In approving the Sendai plant, 980 km (600 miles) southwest of Tokyo
near the southern tip of Japan's main islands, the NRA is "ignoring
unresolved safety issues and rising public opposition," Greenpeace
said in a statement.
The plant has "no effective evacuation plan for the populations in
the region, in particular for the elderly, children and those in
hospital, no functioning emergency-response center protected against
radiation," the group said, adding that there have not been
sufficient assessments of the risks from a nearby volcano.
But the green light for Sendai does not mean a quick return for the
nuclear industry. At most about two-thirds of Japan's 48 reactors
will ever pass the regulator's stringent safety checks and clear the
other hurdles needed to restart, a Reuters analysis showed in April.

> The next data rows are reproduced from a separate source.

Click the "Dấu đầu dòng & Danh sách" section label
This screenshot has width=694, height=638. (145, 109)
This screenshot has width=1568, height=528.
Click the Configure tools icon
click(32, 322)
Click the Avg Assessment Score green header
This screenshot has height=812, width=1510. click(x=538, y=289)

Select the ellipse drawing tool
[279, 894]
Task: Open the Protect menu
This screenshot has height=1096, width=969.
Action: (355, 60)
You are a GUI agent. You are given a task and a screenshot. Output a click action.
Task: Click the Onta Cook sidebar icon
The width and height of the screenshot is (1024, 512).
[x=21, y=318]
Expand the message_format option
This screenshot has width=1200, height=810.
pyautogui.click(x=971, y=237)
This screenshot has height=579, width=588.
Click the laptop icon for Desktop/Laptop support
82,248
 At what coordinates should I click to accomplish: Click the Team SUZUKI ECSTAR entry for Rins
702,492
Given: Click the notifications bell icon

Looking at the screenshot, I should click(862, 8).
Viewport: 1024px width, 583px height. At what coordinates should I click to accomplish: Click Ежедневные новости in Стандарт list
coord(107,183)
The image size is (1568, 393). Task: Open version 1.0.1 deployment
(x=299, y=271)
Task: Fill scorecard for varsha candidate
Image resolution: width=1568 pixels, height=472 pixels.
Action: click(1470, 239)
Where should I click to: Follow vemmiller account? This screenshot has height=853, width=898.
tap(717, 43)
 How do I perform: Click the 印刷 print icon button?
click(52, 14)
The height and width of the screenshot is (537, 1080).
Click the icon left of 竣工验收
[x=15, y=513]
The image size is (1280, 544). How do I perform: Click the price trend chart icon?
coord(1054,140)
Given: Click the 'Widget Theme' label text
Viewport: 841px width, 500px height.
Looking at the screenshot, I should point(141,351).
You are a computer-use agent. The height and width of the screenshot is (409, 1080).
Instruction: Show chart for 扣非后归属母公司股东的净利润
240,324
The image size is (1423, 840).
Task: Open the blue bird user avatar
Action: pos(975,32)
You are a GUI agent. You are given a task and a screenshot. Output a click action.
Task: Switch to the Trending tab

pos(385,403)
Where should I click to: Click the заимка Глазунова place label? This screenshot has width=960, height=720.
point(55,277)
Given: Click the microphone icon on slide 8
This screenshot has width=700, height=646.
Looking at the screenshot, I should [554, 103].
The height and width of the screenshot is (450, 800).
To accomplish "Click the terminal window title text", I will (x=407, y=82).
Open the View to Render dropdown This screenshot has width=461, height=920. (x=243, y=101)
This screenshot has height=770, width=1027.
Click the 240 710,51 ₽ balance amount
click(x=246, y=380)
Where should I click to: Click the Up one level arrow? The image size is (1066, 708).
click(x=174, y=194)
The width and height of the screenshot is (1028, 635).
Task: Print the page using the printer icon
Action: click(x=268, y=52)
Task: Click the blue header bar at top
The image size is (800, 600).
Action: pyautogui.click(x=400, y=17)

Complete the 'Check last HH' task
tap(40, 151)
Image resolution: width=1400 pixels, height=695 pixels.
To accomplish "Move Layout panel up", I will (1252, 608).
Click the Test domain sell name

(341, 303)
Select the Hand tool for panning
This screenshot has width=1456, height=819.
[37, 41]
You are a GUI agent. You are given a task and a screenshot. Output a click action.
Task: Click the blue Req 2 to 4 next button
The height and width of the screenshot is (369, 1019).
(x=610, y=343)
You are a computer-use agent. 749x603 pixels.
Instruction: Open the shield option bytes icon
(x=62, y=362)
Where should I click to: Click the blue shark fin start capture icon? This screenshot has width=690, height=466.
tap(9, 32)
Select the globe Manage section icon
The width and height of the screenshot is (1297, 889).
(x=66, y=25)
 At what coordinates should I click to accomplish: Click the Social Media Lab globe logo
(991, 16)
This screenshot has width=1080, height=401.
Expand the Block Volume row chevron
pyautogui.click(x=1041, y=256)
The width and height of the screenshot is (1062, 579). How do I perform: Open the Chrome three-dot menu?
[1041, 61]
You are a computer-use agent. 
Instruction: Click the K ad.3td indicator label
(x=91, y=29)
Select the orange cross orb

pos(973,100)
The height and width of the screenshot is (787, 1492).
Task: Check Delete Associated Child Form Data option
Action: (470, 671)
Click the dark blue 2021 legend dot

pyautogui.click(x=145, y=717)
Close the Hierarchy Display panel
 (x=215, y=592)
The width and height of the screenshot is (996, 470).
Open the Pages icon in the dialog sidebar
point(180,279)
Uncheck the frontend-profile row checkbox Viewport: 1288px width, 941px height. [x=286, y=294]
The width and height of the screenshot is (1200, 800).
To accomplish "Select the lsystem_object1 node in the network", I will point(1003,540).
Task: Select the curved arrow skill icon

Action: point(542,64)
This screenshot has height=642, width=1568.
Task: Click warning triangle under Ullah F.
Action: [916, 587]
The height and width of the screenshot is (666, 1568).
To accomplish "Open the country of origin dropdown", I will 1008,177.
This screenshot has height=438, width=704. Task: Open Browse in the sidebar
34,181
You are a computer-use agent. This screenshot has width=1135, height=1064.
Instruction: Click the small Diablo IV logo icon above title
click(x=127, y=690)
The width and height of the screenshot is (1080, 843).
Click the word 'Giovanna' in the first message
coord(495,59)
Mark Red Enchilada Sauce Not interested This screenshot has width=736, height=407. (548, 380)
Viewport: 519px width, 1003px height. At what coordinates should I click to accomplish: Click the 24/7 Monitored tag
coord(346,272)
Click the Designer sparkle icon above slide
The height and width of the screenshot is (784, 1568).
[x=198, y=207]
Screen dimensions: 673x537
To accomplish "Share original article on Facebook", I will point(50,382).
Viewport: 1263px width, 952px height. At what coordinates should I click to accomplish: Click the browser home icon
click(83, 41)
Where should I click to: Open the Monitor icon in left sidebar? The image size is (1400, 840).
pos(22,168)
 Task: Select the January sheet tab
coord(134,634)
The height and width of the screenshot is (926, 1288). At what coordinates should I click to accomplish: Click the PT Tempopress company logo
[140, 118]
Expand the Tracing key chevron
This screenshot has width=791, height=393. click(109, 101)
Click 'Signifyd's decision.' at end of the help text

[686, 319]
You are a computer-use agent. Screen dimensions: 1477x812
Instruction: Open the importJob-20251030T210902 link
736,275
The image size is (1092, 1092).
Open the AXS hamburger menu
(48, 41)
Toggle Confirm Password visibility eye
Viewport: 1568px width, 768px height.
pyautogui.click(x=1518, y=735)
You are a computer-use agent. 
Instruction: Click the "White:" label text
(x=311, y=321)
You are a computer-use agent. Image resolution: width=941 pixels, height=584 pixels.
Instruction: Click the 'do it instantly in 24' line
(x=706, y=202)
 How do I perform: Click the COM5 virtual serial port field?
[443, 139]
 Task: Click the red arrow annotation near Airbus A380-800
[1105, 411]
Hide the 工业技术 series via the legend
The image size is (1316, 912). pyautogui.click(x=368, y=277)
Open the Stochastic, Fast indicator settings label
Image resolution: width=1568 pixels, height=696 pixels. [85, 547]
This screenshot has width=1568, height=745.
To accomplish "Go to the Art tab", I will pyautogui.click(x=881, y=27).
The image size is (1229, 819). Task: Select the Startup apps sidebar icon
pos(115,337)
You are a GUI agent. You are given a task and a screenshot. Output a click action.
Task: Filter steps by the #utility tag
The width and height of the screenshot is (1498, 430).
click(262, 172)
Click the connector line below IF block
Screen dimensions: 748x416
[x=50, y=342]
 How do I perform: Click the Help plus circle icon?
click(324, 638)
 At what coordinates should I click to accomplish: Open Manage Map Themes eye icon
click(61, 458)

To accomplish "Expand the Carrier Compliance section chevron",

The NRA will seek public comment on the decision for a month before
issuing its final decision. Kagoshima prefecture, home to the Sendai
plant, will hold townhall meetings in municipalities closest to the
facility to explain the restart.
Abe's government has said it will defer to local communities to give
final approval on reopening nuclear facilities.
The pro-nuclear governor of Kagoshima and the mayor of Satsumasendai,
the plant's host city, are likely to approve the decision, but many
nearby townships oppose a hasty restart.
More than half the 30,000 residents in Ichikikushikino, a coastal
town 5 km from Sendai, recently submitted a petition opposing a
restart of the plant, citing an unrealistic and inefficient
evacuation plan.
Opponents of nuclear power have so far gained little political
traction, but a candidate backed by Abe's party lost a regional
election on Sunday, partly over concerns about nuclear safety.